(What to do) Output the records again verbatim.

(Data extracted from a collection)
# # # # # # #

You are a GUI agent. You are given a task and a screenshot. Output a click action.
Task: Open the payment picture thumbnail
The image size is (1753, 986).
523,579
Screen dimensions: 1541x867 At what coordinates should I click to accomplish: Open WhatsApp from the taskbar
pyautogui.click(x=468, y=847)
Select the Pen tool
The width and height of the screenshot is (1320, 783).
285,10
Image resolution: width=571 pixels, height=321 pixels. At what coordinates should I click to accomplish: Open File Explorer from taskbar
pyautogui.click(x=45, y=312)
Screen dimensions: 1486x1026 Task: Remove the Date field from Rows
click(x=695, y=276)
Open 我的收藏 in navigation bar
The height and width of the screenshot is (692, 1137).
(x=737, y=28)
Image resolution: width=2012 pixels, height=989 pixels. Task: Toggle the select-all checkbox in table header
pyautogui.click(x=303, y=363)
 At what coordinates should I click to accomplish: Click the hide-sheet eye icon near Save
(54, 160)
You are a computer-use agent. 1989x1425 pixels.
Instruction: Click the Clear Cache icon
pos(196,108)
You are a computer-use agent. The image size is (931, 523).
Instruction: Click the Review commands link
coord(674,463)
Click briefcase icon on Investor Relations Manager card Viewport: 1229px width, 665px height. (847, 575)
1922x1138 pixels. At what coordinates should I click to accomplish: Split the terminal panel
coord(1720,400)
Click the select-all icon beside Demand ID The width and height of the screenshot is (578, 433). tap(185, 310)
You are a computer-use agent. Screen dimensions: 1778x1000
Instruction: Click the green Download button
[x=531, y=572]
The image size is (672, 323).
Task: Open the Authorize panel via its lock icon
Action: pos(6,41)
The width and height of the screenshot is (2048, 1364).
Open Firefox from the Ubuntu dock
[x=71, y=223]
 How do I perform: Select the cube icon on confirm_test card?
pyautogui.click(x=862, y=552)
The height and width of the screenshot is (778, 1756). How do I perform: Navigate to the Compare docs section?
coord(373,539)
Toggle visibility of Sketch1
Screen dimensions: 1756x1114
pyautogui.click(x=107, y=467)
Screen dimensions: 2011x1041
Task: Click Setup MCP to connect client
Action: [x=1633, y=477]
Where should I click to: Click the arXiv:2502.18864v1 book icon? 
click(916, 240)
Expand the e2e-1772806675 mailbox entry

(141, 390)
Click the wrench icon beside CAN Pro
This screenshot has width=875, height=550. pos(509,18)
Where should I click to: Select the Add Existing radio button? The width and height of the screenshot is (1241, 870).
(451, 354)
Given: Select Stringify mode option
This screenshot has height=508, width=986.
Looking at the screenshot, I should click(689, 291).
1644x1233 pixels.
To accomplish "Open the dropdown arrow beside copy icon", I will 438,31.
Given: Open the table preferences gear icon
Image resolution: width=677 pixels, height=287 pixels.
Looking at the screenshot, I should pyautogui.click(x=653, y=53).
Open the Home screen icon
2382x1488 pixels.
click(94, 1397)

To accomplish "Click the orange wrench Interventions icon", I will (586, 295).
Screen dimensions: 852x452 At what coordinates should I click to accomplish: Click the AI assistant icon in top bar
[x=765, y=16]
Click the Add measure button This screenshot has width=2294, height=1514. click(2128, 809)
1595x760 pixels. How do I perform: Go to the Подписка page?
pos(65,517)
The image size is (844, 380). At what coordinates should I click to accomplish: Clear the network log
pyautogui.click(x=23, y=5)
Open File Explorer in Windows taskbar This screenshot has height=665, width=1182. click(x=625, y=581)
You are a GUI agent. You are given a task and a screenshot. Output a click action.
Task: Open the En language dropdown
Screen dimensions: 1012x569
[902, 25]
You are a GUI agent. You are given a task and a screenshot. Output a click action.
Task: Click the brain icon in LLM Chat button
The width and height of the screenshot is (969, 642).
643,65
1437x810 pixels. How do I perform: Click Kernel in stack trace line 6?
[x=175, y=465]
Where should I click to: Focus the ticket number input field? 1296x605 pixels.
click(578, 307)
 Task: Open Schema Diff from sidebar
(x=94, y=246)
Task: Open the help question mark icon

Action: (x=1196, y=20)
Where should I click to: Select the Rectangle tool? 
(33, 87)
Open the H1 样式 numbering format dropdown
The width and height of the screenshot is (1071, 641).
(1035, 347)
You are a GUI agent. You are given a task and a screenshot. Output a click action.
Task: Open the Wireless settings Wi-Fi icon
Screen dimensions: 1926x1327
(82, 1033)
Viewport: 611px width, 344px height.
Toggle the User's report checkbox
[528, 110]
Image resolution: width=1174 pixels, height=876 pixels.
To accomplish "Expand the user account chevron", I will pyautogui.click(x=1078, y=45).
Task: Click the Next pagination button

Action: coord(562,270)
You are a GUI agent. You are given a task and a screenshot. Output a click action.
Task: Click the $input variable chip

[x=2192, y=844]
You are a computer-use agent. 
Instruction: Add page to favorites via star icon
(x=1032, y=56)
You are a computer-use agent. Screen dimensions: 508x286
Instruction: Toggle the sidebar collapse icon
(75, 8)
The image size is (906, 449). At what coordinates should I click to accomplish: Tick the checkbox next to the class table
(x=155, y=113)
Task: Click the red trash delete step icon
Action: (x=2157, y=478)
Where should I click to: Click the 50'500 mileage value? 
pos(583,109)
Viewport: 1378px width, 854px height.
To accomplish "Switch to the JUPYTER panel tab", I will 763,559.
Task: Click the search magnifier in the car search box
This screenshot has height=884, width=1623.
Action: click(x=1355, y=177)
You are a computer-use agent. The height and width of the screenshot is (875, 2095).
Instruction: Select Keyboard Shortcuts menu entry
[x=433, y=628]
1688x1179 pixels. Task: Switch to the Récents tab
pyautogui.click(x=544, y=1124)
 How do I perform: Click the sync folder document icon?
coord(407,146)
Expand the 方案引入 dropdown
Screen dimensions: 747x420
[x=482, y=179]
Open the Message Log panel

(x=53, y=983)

# # # # # # #

(Exercise output)
You are a GUI agent. You are given a task and a screenshot. Output a click action.
Task: Open the payment picture thumbnail
The image size is (1753, 986).
523,579
Screen dimensions: 1541x867 At what coordinates should I click to accomplish: Open WhatsApp from the taskbar
pyautogui.click(x=468, y=847)
Select the Pen tool
The width and height of the screenshot is (1320, 783).
285,10
Image resolution: width=571 pixels, height=321 pixels. At what coordinates should I click to accomplish: Open File Explorer from taskbar
pyautogui.click(x=45, y=312)
Screen dimensions: 1486x1026 Task: Remove the Date field from Rows
click(x=695, y=276)
Open 我的收藏 in navigation bar
The height and width of the screenshot is (692, 1137).
(x=737, y=28)
Image resolution: width=2012 pixels, height=989 pixels. Task: Toggle the select-all checkbox in table header
pyautogui.click(x=303, y=363)
 At what coordinates should I click to accomplish: Click the hide-sheet eye icon near Save
(54, 160)
You are a computer-use agent. 1989x1425 pixels.
Instruction: Click the Clear Cache icon
pos(196,108)
You are a computer-use agent. The image size is (931, 523).
Instruction: Click the Review commands link
coord(674,463)
Click briefcase icon on Investor Relations Manager card Viewport: 1229px width, 665px height. (847, 575)
1922x1138 pixels. At what coordinates should I click to accomplish: Split the terminal panel
coord(1720,400)
Click the select-all icon beside Demand ID The width and height of the screenshot is (578, 433). tap(185, 310)
You are a computer-use agent. Screen dimensions: 1778x1000
Instruction: Click the green Download button
[x=531, y=572]
The image size is (672, 323).
Task: Open the Authorize panel via its lock icon
Action: pos(6,41)
The width and height of the screenshot is (2048, 1364).
Open Firefox from the Ubuntu dock
[x=71, y=223]
 How do I perform: Select the cube icon on confirm_test card?
pyautogui.click(x=862, y=552)
The height and width of the screenshot is (778, 1756). How do I perform: Navigate to the Compare docs section?
coord(373,539)
Toggle visibility of Sketch1
Screen dimensions: 1756x1114
pyautogui.click(x=107, y=467)
Screen dimensions: 2011x1041
Task: Click Setup MCP to connect client
Action: [x=1633, y=477]
Where should I click to: Click the arXiv:2502.18864v1 book icon? 
click(916, 240)
Expand the e2e-1772806675 mailbox entry

(141, 390)
Click the wrench icon beside CAN Pro
This screenshot has width=875, height=550. pos(509,18)
Where should I click to: Select the Add Existing radio button? The width and height of the screenshot is (1241, 870).
(451, 354)
Given: Select Stringify mode option
This screenshot has height=508, width=986.
Looking at the screenshot, I should click(689, 291).
1644x1233 pixels.
To accomplish "Open the dropdown arrow beside copy icon", I will 438,31.
Given: Open the table preferences gear icon
Image resolution: width=677 pixels, height=287 pixels.
Looking at the screenshot, I should pyautogui.click(x=653, y=53).
Open the Home screen icon
2382x1488 pixels.
click(94, 1397)

To accomplish "Click the orange wrench Interventions icon", I will (586, 295).
Screen dimensions: 852x452 At what coordinates should I click to accomplish: Click the AI assistant icon in top bar
[x=765, y=16]
Click the Add measure button This screenshot has width=2294, height=1514. click(2128, 809)
1595x760 pixels. How do I perform: Go to the Подписка page?
pos(65,517)
The image size is (844, 380). At what coordinates should I click to accomplish: Clear the network log
pyautogui.click(x=23, y=5)
Open File Explorer in Windows taskbar This screenshot has height=665, width=1182. click(x=625, y=581)
You are a GUI agent. You are given a task and a screenshot. Output a click action.
Task: Open the En language dropdown
Screen dimensions: 1012x569
[902, 25]
You are a GUI agent. You are given a task and a screenshot. Output a click action.
Task: Click the brain icon in LLM Chat button
The width and height of the screenshot is (969, 642).
643,65
1437x810 pixels. How do I perform: Click Kernel in stack trace line 6?
[x=175, y=465]
Where should I click to: Focus the ticket number input field? 1296x605 pixels.
click(578, 307)
 Task: Open Schema Diff from sidebar
(x=94, y=246)
Task: Open the help question mark icon

Action: (x=1196, y=20)
Where should I click to: Select the Rectangle tool? 
(33, 87)
Open the H1 样式 numbering format dropdown
The width and height of the screenshot is (1071, 641).
(1035, 347)
You are a GUI agent. You are given a task and a screenshot. Output a click action.
Task: Open the Wireless settings Wi-Fi icon
Screen dimensions: 1926x1327
(82, 1033)
Viewport: 611px width, 344px height.
Toggle the User's report checkbox
[528, 110]
Image resolution: width=1174 pixels, height=876 pixels.
To accomplish "Expand the user account chevron", I will pyautogui.click(x=1078, y=45).
Task: Click the Next pagination button

Action: coord(562,270)
You are a GUI agent. You are given a task and a screenshot. Output a click action.
Task: Click the $input variable chip

[x=2192, y=844]
You are a computer-use agent. 
Instruction: Add page to favorites via star icon
(x=1032, y=56)
You are a computer-use agent. Screen dimensions: 508x286
Instruction: Toggle the sidebar collapse icon
(75, 8)
The image size is (906, 449). At what coordinates should I click to accomplish: Tick the checkbox next to the class table
(x=155, y=113)
Task: Click the red trash delete step icon
Action: (x=2157, y=478)
Where should I click to: Click the 50'500 mileage value? 
pos(583,109)
Viewport: 1378px width, 854px height.
To accomplish "Switch to the JUPYTER panel tab", I will 763,559.
Task: Click the search magnifier in the car search box
This screenshot has height=884, width=1623.
Action: click(x=1355, y=177)
You are a computer-use agent. The height and width of the screenshot is (875, 2095).
Instruction: Select Keyboard Shortcuts menu entry
[x=433, y=628]
1688x1179 pixels. Task: Switch to the Récents tab
pyautogui.click(x=544, y=1124)
 How do I perform: Click the sync folder document icon?
coord(407,146)
Expand the 方案引入 dropdown
Screen dimensions: 747x420
[x=482, y=179]
Open the Message Log panel

(x=53, y=983)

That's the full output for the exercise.